Collected data entries:
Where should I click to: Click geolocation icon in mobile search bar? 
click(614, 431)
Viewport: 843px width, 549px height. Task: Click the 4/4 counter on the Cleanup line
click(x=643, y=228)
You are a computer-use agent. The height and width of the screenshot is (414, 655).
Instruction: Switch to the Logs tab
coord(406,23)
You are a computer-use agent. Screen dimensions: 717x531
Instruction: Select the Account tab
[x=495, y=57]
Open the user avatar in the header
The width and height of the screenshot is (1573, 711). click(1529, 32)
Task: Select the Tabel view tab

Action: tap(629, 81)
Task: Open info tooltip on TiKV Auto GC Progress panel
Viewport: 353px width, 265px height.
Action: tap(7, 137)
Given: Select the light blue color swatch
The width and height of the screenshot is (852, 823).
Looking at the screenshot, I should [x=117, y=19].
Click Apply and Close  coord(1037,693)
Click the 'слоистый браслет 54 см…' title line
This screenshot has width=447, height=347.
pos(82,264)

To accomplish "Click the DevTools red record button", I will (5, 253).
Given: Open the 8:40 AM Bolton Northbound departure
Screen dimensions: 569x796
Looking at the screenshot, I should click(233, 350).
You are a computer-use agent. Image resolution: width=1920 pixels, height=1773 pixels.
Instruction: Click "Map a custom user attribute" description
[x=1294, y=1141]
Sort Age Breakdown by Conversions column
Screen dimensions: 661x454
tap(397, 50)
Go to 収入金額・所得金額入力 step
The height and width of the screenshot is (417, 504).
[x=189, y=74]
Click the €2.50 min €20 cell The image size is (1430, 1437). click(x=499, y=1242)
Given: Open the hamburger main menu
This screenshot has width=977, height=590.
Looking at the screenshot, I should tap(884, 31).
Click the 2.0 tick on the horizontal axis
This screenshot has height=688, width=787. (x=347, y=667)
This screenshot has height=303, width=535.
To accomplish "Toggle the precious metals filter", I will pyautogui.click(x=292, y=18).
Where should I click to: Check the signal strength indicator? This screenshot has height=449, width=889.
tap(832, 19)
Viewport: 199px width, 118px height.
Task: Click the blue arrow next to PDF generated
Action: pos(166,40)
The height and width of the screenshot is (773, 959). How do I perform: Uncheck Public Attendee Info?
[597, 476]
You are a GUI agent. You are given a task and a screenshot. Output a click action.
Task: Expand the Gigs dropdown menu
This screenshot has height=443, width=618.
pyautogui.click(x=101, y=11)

• **Task details**
Set down all of the lines above without altering a word.

• **Answer to this task**
Where should I click to: Click geolocation icon in mobile search bar? 
click(614, 431)
Viewport: 843px width, 549px height. Task: Click the 4/4 counter on the Cleanup line
click(x=643, y=228)
You are a computer-use agent. The height and width of the screenshot is (414, 655).
Instruction: Switch to the Logs tab
coord(406,23)
You are a computer-use agent. Screen dimensions: 717x531
Instruction: Select the Account tab
[x=495, y=57]
Open the user avatar in the header
The width and height of the screenshot is (1573, 711). click(1529, 32)
Task: Select the Tabel view tab

Action: tap(629, 81)
Task: Open info tooltip on TiKV Auto GC Progress panel
Viewport: 353px width, 265px height.
Action: tap(7, 137)
Given: Select the light blue color swatch
The width and height of the screenshot is (852, 823).
Looking at the screenshot, I should [x=117, y=19].
Click Apply and Close  coord(1037,693)
Click the 'слоистый браслет 54 см…' title line
This screenshot has width=447, height=347.
pos(82,264)

To accomplish "Click the DevTools red record button", I will (5, 253).
Given: Open the 8:40 AM Bolton Northbound departure
Screen dimensions: 569x796
Looking at the screenshot, I should click(233, 350).
You are a computer-use agent. Image resolution: width=1920 pixels, height=1773 pixels.
Instruction: Click "Map a custom user attribute" description
[x=1294, y=1141]
Sort Age Breakdown by Conversions column
Screen dimensions: 661x454
tap(397, 50)
Go to 収入金額・所得金額入力 step
The height and width of the screenshot is (417, 504).
[x=189, y=74]
Click the €2.50 min €20 cell The image size is (1430, 1437). click(x=499, y=1242)
Given: Open the hamburger main menu
This screenshot has width=977, height=590.
Looking at the screenshot, I should tap(884, 31).
Click the 2.0 tick on the horizontal axis
This screenshot has height=688, width=787. (x=347, y=667)
This screenshot has height=303, width=535.
To accomplish "Toggle the precious metals filter", I will pyautogui.click(x=292, y=18).
Where should I click to: Check the signal strength indicator? This screenshot has height=449, width=889.
tap(832, 19)
Viewport: 199px width, 118px height.
Task: Click the blue arrow next to PDF generated
Action: pos(166,40)
The height and width of the screenshot is (773, 959). How do I perform: Uncheck Public Attendee Info?
[597, 476]
You are a GUI agent. You are given a task and a screenshot. Output a click action.
Task: Expand the Gigs dropdown menu
This screenshot has height=443, width=618.
pyautogui.click(x=101, y=11)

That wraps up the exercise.